ディオールとジョアンナ・ヴァスコンセロスが二度目のコラボ! 巨大インスタレーションで戦う女性たちを賛美
2月28日に行われたディオールの2023-24年秋冬コレクションのランウェイに現れたのは、没入型の巨大インスタレーション。手掛けたのは、ポルトガル人アーティスト、ジョアンナ・ヴァスコンセロスだ。
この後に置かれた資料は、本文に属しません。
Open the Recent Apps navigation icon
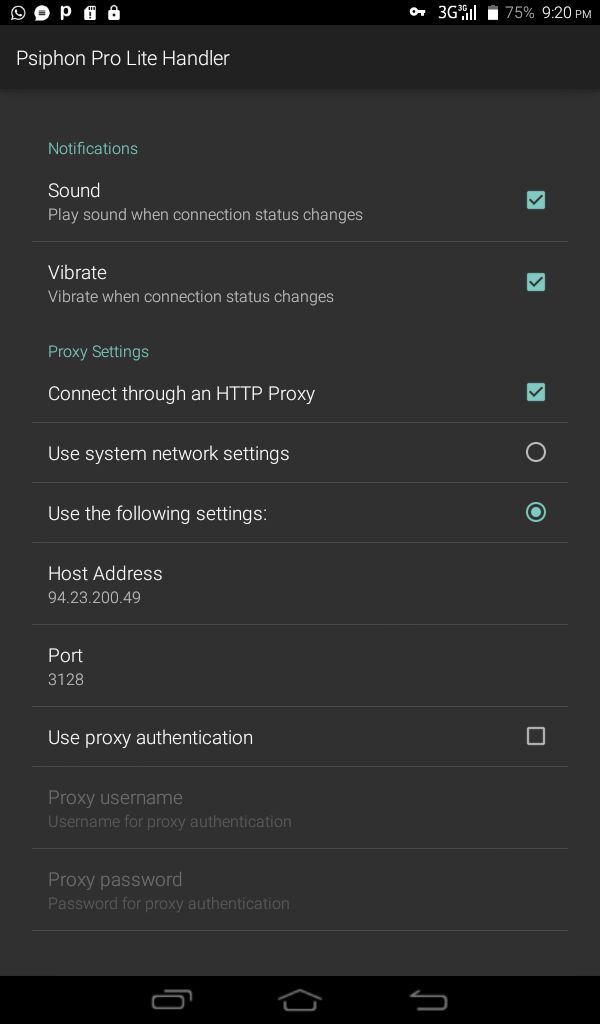 171,999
今シーズンのディオールが注目したのは、1950年代、独立自尊の精神で自らを導き、固定観念を覆す生き方を実践した3人の女性たち──クリスチャン・ディオールの妹であるカトリーヌ・ディオール、フランスの歌手エディット・ピアフ、ジュリエット・グレコ──だ。そんなコレクションの発表のパートナーとしてクリエイティブディレクターのマリア・グラッツィア・キウリが白羽の矢を立てたのは、ポルトガル人アーティスト、ジョアンナ・ヴァスコンセロス。ヴァスコンセロスは2005年のヴェネチア・ビエンナーレでの作品展示で注目を集め、2018年にはビルバオ・グッゲンハイム美術館で個展を開催するなど、国際的に高い評価を得るアーティストだ。
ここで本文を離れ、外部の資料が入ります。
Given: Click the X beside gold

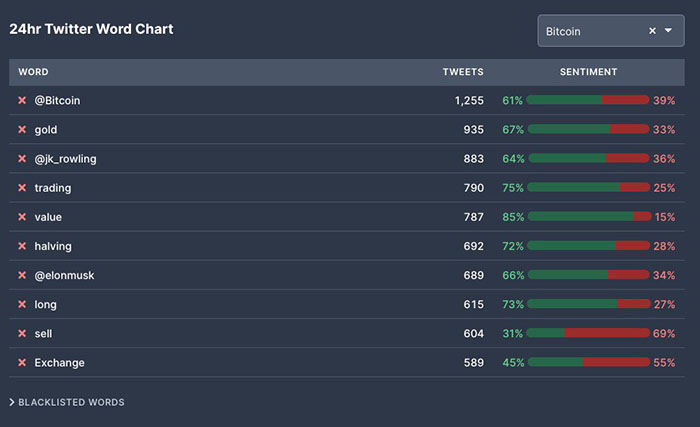Looking at the screenshot, I should tap(22, 129).
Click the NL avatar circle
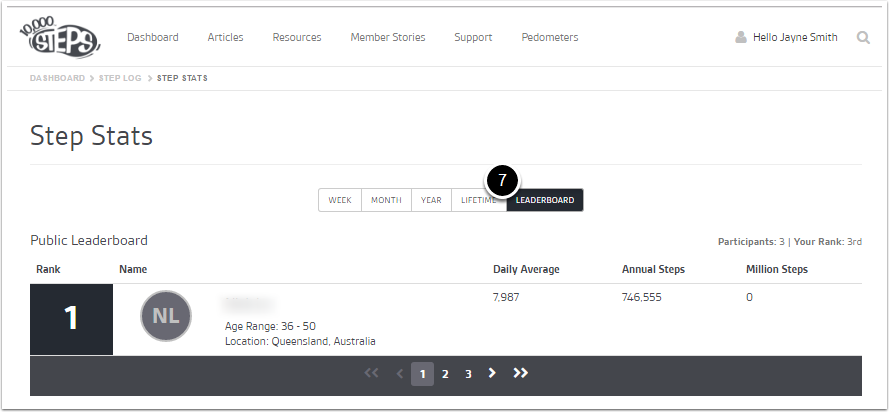The height and width of the screenshot is (412, 889). click(166, 317)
今回のコラボレーションに際してキウリは、第2次大戦中はレジスタンスの一員として戦い、人生の大半を花屋という職業に捧げた強く自立した女性、カトリーヌ・ディオールをモチーフにするようヴァスコンセロスに依頼したという。
ヴァスコンセロスはカトリーヌを、北欧神話で主神オーディンに仕える力強く勇敢な女神たち「ワルキューレ」になぞらえ、作品を《ワルキューレ ミス ディオ―ル》と名付けた。彼女の作品の特徴である裁縫やかぎ針編み、レース、刺繍のほかに、メゾンのアーカイブからインスピレーションを得たフローラルモチーフがまだら模様に広がるファブリックを使用し、「ミス ディオール」と呼ばれたカトリーヌの花と、クリスチャン・ディオールが愛してやまなかった自然の風景にオマージュを捧げた。
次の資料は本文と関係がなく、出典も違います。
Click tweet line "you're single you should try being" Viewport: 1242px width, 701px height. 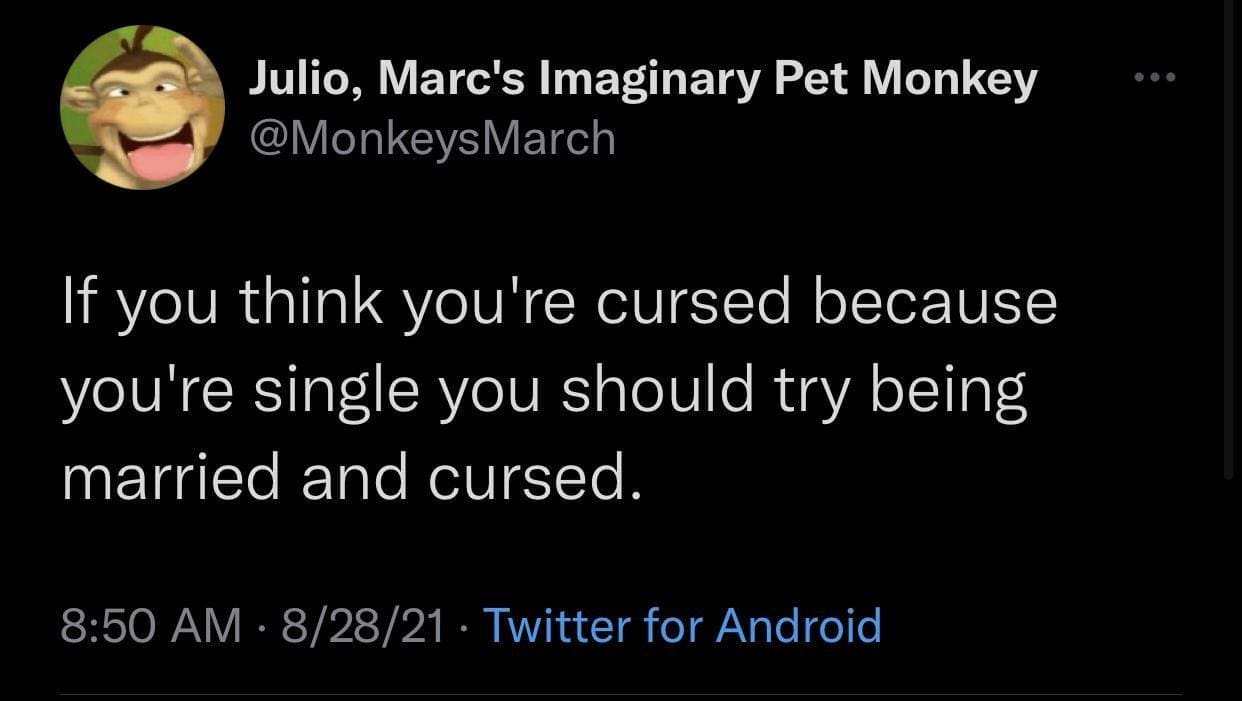point(544,391)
ヴァスコンセロスは、「カトリーヌは戦士であり、女神であったと思います。今回の作品には、私の祖母や叔母から習った様々な手法を盛り込みました。ショーに作品が調和するよう、コレクションで用いられている柄に合わせたファブリックを採用しています」と語る。
パリ・チュイルリー公園内のショー会場に設置された作品は、全長24メートル、高さ7メートル、重さ20トンにもなり、植物にもタコにも似た不思議な造形は、どこかダークな雰囲気ともあいまって、シュルレアリスムの絵画を彷彿させる。
ヴァスコンセロスは作品について、ロイター通信にこう語っている。「別世界、別次元にある魔法の庭をイメージしています。現代美術とファッションがこのようなつながりを持つことは、非常にユニークなことです」
ヴァスコンセロスは2013年にもディオールとコラボレーションを行っており、当時は、数百本のディオールの香水瓶を使った大きなリボンの作品を制作した。(翻訳:編集部)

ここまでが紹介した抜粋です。